The "board" of this game is a regular n-gon drawn (as well as
possible) on paper, n being whatever the 2 players decide.
Each player uses a differently colored pencil and a straightedge to
take turns drawing 1 straight line per turn
between any 2 NONadjacent vertexes of the n-gon.
Lines must not coincide with any already-drawn lines (of either
color), but vertexes can be used more than once. (I suggest that there
be a limit of 2 or 3 lines per vertex, as to make things more
interesting.)
After a fixed number, m, of moves per player, scoring is as follows:
Player gets a point for each of her/his lines where the total number
of lines (of both players) crossing that particular line is an EVEN
integer.
(A shared vertex is not considered a line-interesection.)
The winner is the player with the most points, as you would guess.
If anyone decides to actually play this game, what values do you
suggest for m and n??
(Possible m's are, of course, bounded above by a function of n and the
maximum number of lines which may share one vertex.)
Thanks,
Leroy Quet

Update:

A few suggestions:
I think it might be best that, if n(k) = number of segments (drawn by
either player) crossing the k_th segment (drawn by the player in
question), then that player would get a point if n(k) is ODD, instead
of even.
I also think, for a more interesting game, that the number of sides,
m, of the polygon should be higher, at least 12. (m is limited by the
practical limitations of drawing all of this by hand, however.)
I also suggest that there be a maximum of 2 segments (total,
irrespective of which players drew the segments) that may be connected
to any particular vertex.
And I think that, in some ways, it would be best to have the number of
moves per player (before ending play) equal to floor((m-1)/2)
(ie. floor((m-1)/2)*2 total moves in a game), given a limit of 2
segments per vertex.
This leaves one or two vertex-pairs unconnected at the game's end,
which might have an effect on strategy (since the players cannot be
absolutely certain that there will be, at the game's end, 2 segments
connecting to each vertex that has not yet had 2 segments connected to
it at some point during play).

Please forgive my confusing lack of continuation with the uses of the
variable m (in 'm-gon' in the bottom) and the variable n (in 'n-gon'
in the first quoted post).
And then I use 'n(k)' to further confuse you all...

Thanks,
Leroy Quet

Update 2:

I think a interesting variation might be to, instead of each player
trying to get as many of their segments as possible having an even (or
odd) number of crossings, just have one player win if there are an
even number of *total* crossings, and the other player win if their
are an odd number of crossings.
(A 'crossing' is where 2 lines come together.

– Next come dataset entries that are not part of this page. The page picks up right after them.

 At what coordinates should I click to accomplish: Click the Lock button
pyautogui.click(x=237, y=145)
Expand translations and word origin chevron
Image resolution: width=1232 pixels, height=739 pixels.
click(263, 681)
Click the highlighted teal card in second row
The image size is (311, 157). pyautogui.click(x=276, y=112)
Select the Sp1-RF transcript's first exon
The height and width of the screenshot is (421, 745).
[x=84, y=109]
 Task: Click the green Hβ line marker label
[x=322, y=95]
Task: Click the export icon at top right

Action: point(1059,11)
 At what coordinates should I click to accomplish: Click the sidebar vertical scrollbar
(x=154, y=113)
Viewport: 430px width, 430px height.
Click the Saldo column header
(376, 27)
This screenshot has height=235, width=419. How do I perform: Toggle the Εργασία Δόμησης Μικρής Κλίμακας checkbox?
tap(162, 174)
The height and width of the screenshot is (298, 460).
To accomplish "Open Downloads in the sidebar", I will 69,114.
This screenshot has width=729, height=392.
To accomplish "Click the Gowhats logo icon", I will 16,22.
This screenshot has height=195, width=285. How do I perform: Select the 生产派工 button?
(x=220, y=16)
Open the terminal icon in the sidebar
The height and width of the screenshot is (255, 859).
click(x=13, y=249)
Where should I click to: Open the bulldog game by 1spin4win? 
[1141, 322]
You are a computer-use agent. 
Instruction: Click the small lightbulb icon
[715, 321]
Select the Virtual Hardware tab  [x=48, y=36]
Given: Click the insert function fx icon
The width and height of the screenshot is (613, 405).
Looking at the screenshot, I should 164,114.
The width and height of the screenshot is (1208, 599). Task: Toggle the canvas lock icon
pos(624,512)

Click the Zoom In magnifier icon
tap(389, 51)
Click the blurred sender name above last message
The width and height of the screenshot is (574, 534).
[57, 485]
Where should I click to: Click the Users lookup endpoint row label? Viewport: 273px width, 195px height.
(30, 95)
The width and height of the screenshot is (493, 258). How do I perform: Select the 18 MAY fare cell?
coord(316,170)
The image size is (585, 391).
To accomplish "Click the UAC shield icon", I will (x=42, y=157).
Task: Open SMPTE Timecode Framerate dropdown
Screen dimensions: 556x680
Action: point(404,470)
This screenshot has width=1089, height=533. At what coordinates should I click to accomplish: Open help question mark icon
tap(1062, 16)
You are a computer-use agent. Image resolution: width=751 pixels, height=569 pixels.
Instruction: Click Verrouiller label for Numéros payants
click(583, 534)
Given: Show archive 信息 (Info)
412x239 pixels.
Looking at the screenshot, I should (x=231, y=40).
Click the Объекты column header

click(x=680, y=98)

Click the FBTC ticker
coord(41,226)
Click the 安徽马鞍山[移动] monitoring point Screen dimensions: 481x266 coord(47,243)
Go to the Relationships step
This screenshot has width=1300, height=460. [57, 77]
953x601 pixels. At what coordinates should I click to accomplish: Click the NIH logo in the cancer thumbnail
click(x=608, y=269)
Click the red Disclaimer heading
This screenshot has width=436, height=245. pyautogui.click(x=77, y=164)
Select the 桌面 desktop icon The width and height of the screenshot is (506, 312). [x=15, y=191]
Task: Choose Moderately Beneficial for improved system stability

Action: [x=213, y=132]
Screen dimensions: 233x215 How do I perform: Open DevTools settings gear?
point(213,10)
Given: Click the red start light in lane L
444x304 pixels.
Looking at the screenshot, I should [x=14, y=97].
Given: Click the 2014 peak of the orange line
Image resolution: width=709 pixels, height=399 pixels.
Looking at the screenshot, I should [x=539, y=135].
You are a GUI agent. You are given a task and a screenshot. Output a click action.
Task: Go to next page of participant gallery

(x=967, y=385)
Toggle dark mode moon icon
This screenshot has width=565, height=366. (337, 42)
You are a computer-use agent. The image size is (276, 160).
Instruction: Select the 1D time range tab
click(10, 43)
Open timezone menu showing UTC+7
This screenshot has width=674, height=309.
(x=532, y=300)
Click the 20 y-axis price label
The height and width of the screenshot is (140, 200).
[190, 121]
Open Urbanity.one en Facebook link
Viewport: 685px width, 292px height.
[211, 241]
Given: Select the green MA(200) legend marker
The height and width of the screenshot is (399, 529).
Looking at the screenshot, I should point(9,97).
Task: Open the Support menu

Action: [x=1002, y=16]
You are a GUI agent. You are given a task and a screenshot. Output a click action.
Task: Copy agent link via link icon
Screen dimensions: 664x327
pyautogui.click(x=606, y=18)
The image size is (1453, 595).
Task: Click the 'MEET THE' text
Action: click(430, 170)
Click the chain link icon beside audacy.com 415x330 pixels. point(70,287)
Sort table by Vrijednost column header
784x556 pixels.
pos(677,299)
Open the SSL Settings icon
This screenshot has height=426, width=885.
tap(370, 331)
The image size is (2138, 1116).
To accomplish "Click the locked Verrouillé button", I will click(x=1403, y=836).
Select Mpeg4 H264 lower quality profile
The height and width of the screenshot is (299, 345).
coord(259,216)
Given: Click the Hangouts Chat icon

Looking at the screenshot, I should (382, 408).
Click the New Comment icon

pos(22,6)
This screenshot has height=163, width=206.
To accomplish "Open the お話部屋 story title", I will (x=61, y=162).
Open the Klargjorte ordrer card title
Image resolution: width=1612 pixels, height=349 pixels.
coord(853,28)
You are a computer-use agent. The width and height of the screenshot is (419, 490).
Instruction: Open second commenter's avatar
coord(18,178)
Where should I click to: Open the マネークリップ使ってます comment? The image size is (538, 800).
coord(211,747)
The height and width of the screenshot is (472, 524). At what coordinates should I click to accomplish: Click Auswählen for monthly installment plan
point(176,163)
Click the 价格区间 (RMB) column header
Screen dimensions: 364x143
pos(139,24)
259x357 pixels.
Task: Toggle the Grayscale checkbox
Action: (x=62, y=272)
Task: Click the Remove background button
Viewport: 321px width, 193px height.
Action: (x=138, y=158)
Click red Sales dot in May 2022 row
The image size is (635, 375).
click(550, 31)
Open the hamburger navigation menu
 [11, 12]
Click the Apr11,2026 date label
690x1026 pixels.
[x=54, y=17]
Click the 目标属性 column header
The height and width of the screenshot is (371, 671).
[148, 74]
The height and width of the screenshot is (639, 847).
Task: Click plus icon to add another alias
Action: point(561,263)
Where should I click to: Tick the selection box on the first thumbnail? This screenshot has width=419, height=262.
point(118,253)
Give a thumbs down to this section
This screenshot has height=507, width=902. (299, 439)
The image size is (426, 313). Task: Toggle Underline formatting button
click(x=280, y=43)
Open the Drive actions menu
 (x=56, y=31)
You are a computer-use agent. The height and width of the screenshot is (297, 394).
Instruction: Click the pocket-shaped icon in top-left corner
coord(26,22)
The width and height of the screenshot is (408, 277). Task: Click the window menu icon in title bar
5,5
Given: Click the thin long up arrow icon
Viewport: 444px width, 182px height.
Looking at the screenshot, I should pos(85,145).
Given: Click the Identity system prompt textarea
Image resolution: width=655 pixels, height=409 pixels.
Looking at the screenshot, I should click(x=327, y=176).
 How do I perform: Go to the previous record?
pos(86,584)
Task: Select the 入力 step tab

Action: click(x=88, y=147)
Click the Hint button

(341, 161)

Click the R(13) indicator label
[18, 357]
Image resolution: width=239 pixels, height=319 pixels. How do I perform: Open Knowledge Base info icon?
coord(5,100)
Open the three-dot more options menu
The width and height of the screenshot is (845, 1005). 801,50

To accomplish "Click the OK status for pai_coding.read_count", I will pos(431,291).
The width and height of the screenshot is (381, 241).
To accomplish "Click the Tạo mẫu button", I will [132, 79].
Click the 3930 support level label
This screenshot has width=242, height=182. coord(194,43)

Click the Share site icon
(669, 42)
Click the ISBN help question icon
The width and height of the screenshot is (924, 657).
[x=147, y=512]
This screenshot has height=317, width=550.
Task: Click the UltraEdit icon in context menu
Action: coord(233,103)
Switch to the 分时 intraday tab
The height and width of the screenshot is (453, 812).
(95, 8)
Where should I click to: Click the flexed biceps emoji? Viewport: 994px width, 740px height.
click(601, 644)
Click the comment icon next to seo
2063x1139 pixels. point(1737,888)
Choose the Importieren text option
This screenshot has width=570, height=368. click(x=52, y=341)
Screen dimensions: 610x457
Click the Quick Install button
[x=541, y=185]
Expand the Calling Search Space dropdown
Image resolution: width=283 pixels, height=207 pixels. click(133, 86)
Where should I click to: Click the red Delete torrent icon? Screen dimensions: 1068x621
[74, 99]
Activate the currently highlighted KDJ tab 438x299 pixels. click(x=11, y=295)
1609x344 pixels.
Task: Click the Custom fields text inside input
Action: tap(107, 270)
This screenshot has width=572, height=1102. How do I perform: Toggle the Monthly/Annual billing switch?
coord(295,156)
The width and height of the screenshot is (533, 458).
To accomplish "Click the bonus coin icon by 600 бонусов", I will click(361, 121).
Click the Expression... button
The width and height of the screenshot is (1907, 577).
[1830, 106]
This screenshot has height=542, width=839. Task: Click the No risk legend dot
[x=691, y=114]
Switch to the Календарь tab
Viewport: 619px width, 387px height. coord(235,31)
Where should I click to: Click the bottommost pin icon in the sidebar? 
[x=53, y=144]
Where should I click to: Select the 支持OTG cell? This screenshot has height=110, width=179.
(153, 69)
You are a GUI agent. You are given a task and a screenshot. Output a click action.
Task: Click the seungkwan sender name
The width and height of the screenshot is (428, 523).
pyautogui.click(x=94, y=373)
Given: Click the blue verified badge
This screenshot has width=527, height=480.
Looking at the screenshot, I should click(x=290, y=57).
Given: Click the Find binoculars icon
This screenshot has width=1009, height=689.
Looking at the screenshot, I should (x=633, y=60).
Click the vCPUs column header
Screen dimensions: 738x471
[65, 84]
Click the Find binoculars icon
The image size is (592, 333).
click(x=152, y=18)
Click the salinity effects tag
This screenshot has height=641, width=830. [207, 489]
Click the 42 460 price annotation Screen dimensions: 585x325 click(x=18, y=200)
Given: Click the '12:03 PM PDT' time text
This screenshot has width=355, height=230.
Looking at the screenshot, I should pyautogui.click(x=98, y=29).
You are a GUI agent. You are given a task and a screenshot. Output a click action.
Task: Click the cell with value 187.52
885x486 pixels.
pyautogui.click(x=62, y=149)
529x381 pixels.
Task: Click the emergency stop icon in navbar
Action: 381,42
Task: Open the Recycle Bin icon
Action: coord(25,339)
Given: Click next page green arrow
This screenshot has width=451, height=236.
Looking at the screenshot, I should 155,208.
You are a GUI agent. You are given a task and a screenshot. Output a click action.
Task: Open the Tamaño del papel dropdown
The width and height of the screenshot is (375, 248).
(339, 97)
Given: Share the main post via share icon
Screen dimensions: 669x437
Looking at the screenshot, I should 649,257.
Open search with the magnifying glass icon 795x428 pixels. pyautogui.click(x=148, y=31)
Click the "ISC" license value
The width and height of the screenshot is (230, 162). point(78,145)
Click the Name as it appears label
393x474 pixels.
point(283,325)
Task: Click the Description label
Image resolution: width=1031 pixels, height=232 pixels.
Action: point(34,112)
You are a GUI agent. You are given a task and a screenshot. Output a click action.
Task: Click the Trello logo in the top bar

For our purposes, if n
{n = 3 or more} lines come together at a single point, this counts as
n(n-1)/2 crossings.)
One advantage of this new variation is that we can play this game with
just one color of pencil/pen...
(which seems to actually be an issue when playing the game
in-practice...)
In this variation there are no scores, just a winner and loser, which
may be a disadvantage or an advantage, depending on your own opinion.

Thanks again, Leroy Quet